The world’s largest virtual power plant worth $800m, 250 MW, being built by the South Australian Government and Tesla, will involve rollout of 50,000 home solar and battery systems across the state and is expected to meet around 20% of South Australia’s average daily energy requirements.

Asmus sees Australia as the “laboratory of the world” for DER.  Businesses looking to implement really cutting-edge stuff might have a good chance of success in Australia, said Asmus.

Opportunities across industries

There are tremendous opportunities across the microgrid spectrum — islanded microgrids, grid connected systems as well as modular microgrid solutions, according to ABB Business Development and Technology Manager for Microgrids Juergen Zimmermann.

The Australian market isn’t mature and there isn’t enough understanding about the benefits that could be achieved with microgrids, he said. As a result, a number of businesses are looking at small 100–200 kW projects with a view to increasing capacity at a later stage, added Zimmermann.

Grid-connected microgrids are becoming increasingly popular because of their ability to isolate from the main grid when needed, for example, during peak demand times or a power outage.

ABB has so far completed around 50 microgrid projects globally and around 30 in Australia. The group is involved in projects across different industries including mining, oil and gas, food and beverages, defence and others. The group’s portfolio encompasses the full range of enabling technologies including conventional and renewable power generation, automation, grid stabilisation, grid connection, energy storage and intelligent control technology, as well as consulting and services to enable microgrids globally. ABB has developed a range of lifecycle management, consulting and integration services that enable its customers to achieve the maximum return on investment in their microgrids, from the initial design concept and on throughout long service life. The group offers end-to-end solutions, from consultancy through to operations and maintenance, in the microgrid market. This includes automation and control, energy storage and grid stabilisation and protection technologies.

ABB is installing a PowerStore battery storage system at oil and gas company Woodside’s Goodwyn A platform, located about 135 km northwest of Karratha, in Western Australia. The 55,000-tonne production facility is more than 290 metres tall and stands in a water depth of 131 metres. The group’s containerised, plug-and-play PowerStore battery storage system will support Goodwyn A’s existing gas turbine generators. The battery will replace one of the six existing gas turbine generators and will also reduce the need for using the emergency diesel generator. Short-term backup will be provided via an ABB Ability PowerStore battery energy storage system incorporated within the microgrid, to provide a ‘spinning reserve’. The ABB Ability Microgrid Plus control system will act as the brain of the solution and it will also be possible to remotely operate the microgrid if the need arises or the platform has to be de-manned for any reason. The system will help Woodside lower cost of operations and maintenance, and also contribute to the company’s 2020 goal of reducing carbon emissions.

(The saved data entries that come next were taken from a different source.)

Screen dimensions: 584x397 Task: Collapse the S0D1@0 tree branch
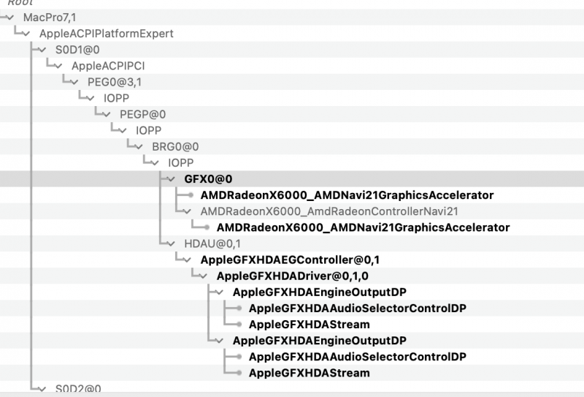pyautogui.click(x=42, y=50)
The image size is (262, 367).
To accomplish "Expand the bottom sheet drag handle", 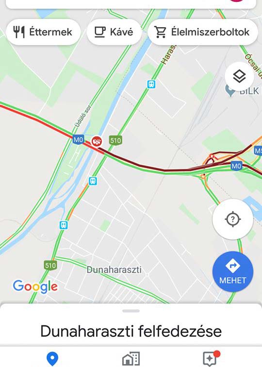I will click(x=131, y=311).
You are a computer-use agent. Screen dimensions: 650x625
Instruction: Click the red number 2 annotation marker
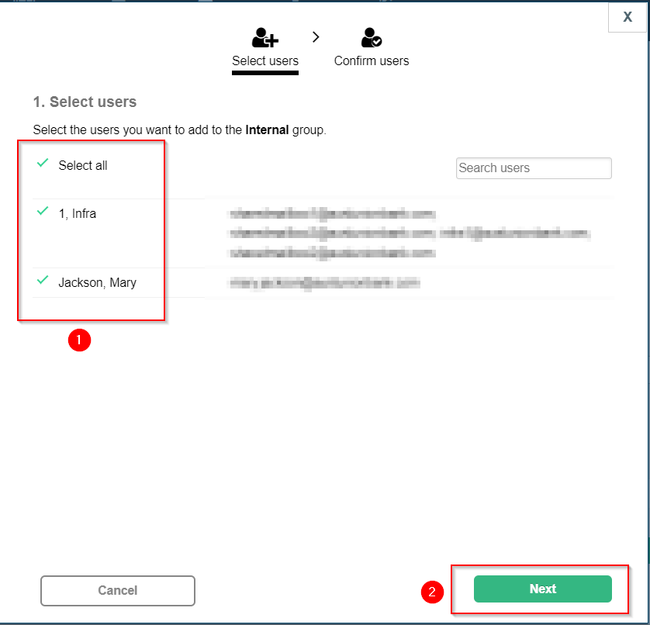pyautogui.click(x=432, y=592)
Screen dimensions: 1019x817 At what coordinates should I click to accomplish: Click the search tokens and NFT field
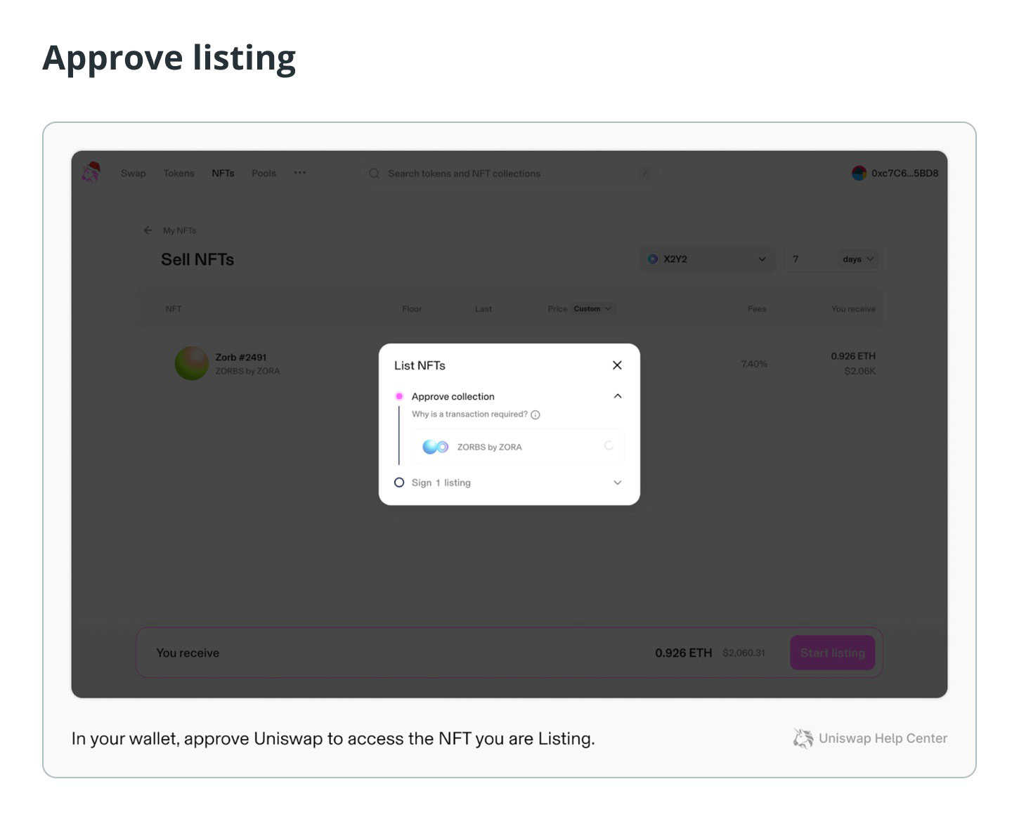[x=510, y=174]
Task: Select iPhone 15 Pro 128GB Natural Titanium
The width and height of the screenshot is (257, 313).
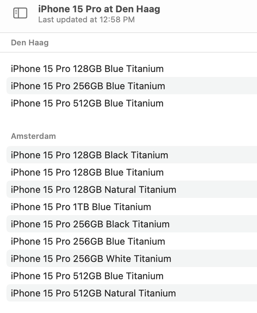Action: pyautogui.click(x=93, y=190)
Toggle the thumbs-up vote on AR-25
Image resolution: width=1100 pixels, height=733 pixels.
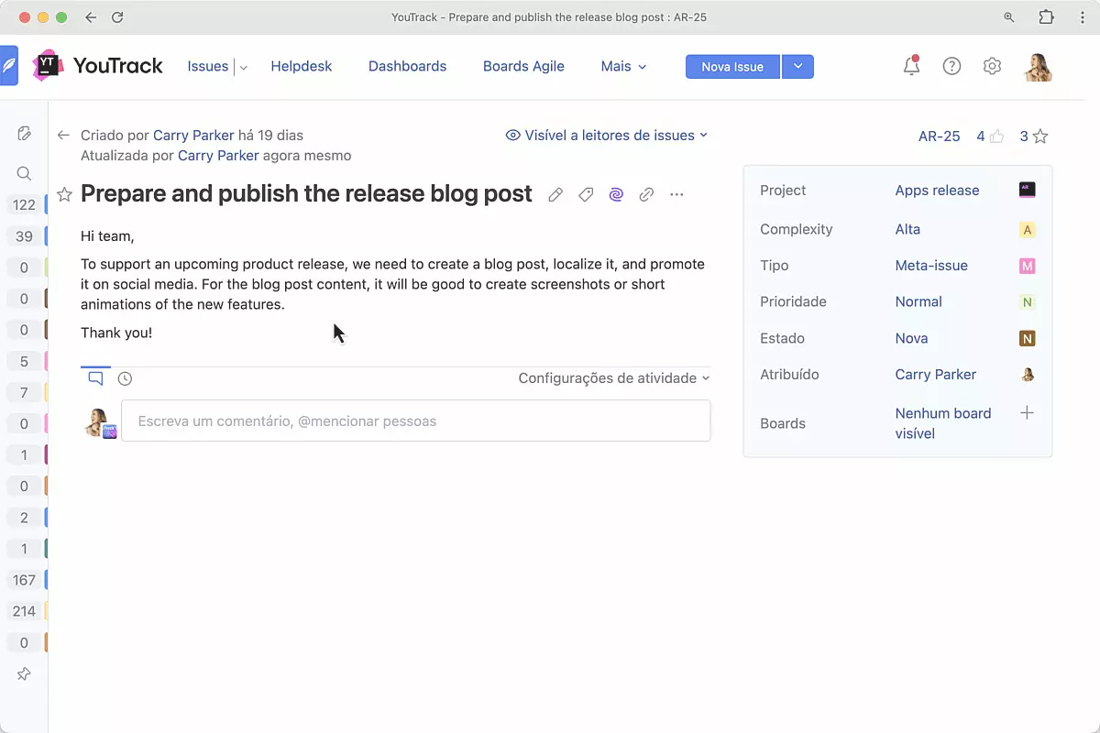[996, 137]
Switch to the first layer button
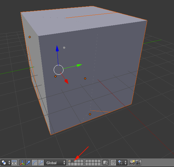 (x=69, y=161)
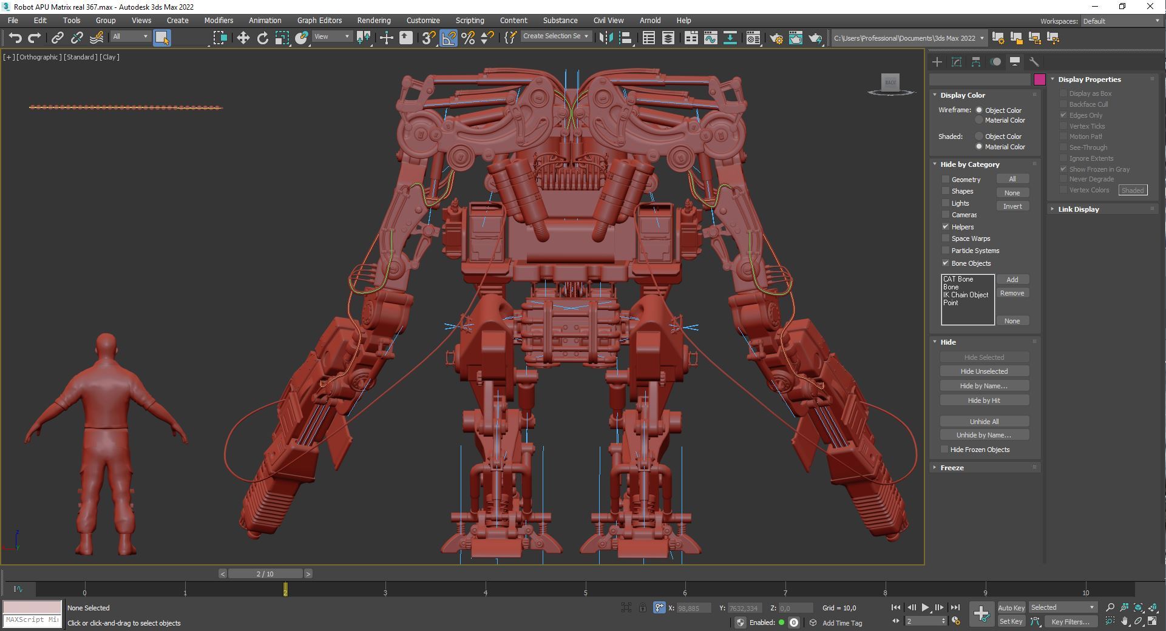Image resolution: width=1166 pixels, height=631 pixels.
Task: Click the Hide by Name button
Action: pyautogui.click(x=983, y=386)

The key drivers in the decision to deploy microgrids are different for different customers but they fall into three main categories — improving energy security or resilience, reducing cost and increasing renewables, said James Hunt, GM Energy, Schneider Electric. The company has worked on a number of remote microgrid projects but at this stage “most of the excitement” is in the grid-connected microgrid market, said Hunt. The shift in energy costs over the last few years has driven a lot of activity, he said.

Schneider Electric is working on several microgrid projects across different industries, including data centres, food and beverages.

The company is working with Planet Ark Power on a $13.9 million solar and battery pilot project at a major distribution centre in South Australia. The project will include a grid-connected microgrid with 2.9 MWh of smart battery storage, demand management, new network integration technology and up to 6 MW of rooftop solar power. It combines solar power and battery technology optimised by a Schneider Electric-led microgrid management system integrated with an Advanced Distribution Management System to deliver more secure and reliable energy back to the grid, according to the company.

Central to this project will be the integration of Schneider Electric’s EcoStruxure Platforms, including its Advanced Distribution Management System and Microgrid Advisor, which will optimise the site’s solar PV and battery storage. Embedding solar generation and storage with microgrid control will improve the grid’s resilience and the energy security of the site. The project has received a $1.95m grant from the South Australian Government.

Asmus expects the largest growth to be in the commercial and industrial segments. This will be driven by declining costs of microgrid-enabling components and technologies, such as solar and batteries. With technological advancements, particularly around batteries, business cases that didn’t make sense a year or two ago now seem viable, said Zimmermann.

Challenges remain

The microgrid market is expanding at a rapid pace but challenges, from regulatory to technical, remain.

One of the biggest challenges is how do you combine the various value streams for the customer to establish a microgrid project, said Hunt. For example, identifying different ways customers can benefit through microgrids; establishing the business case, demand and energy management; maximising self-consumption etc.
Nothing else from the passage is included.